台所で、ベーコンと野菜入りのスープを作っていると、声を掛けられた。

結局、夕方まで騎士は起きなかった。私は、熱に浮かされたようにパンケーキを作り続けていた。
多分ラビリアとふたりだけなら、十日間くらいパンケーキだけを食べ続けても食べ終わらないくらい大量に。

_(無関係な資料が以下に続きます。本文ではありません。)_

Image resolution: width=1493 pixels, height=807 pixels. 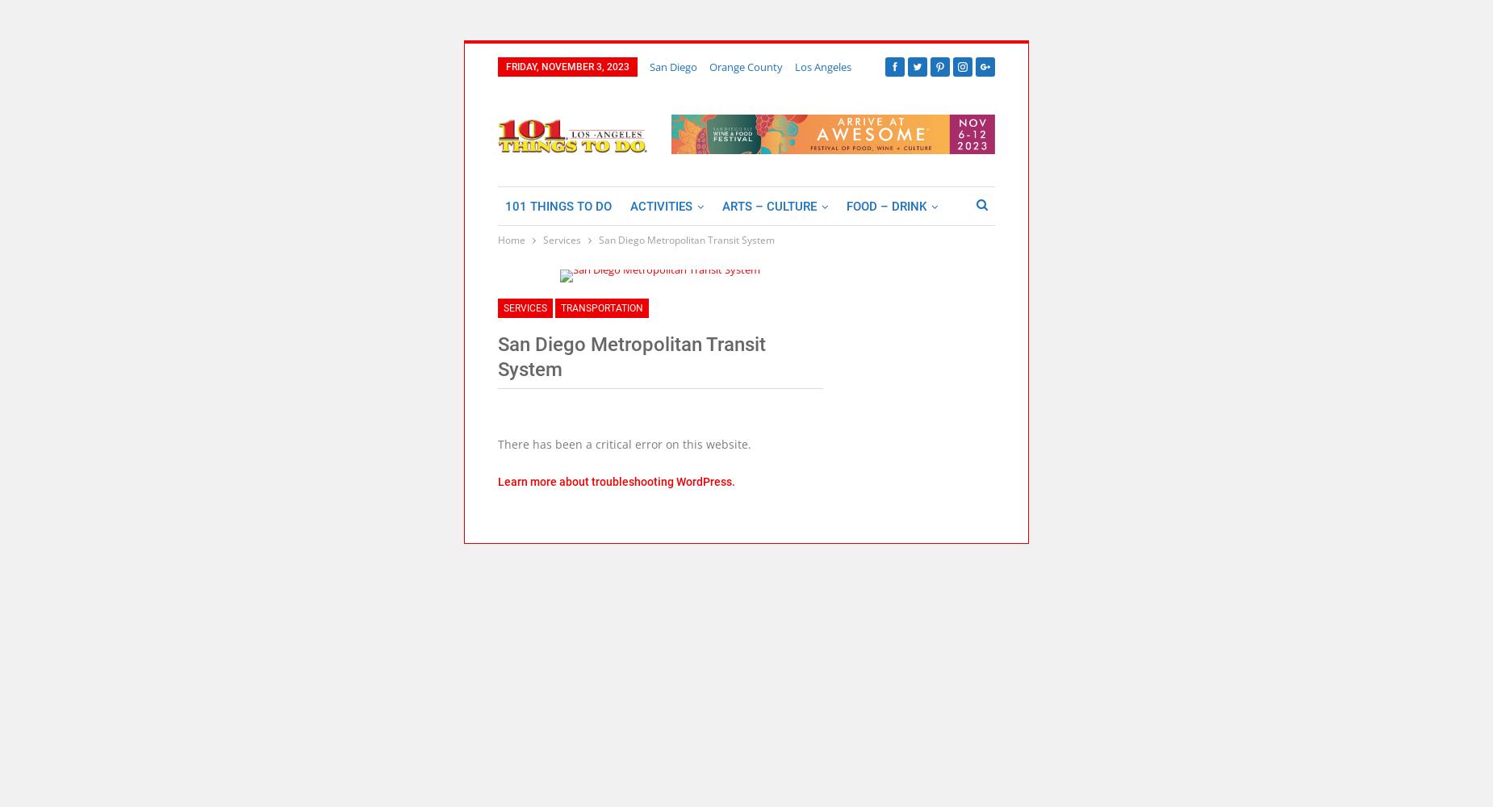 What do you see at coordinates (553, 94) in the screenshot?
I see `'Join Our Club, It’s FREE!'` at bounding box center [553, 94].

よろよろの騎士が、口元に愛想笑いを浮かべて立っていた。

心臓がドキンとした。生きていた。よかった。

「死ぬかと思ったよ。調子が悪くて」

「今はどう?」

「調子はだいぶ良くなった。すまないけど、お腹が減ったんだ」

彼の目は食事に釘付けだった。

「食べていいわよ」

「いいのかい? お金は先払いってことで? 調子が悪いのさえ治れば、どこかで護衛の仕事につけるから」

「気にしないで」

騎士は口いっぱいにパンケーキを頬張っていたが、不審そうに眉を動かした。口も手もいっぱいだったから眉しか動かせなかったのだ。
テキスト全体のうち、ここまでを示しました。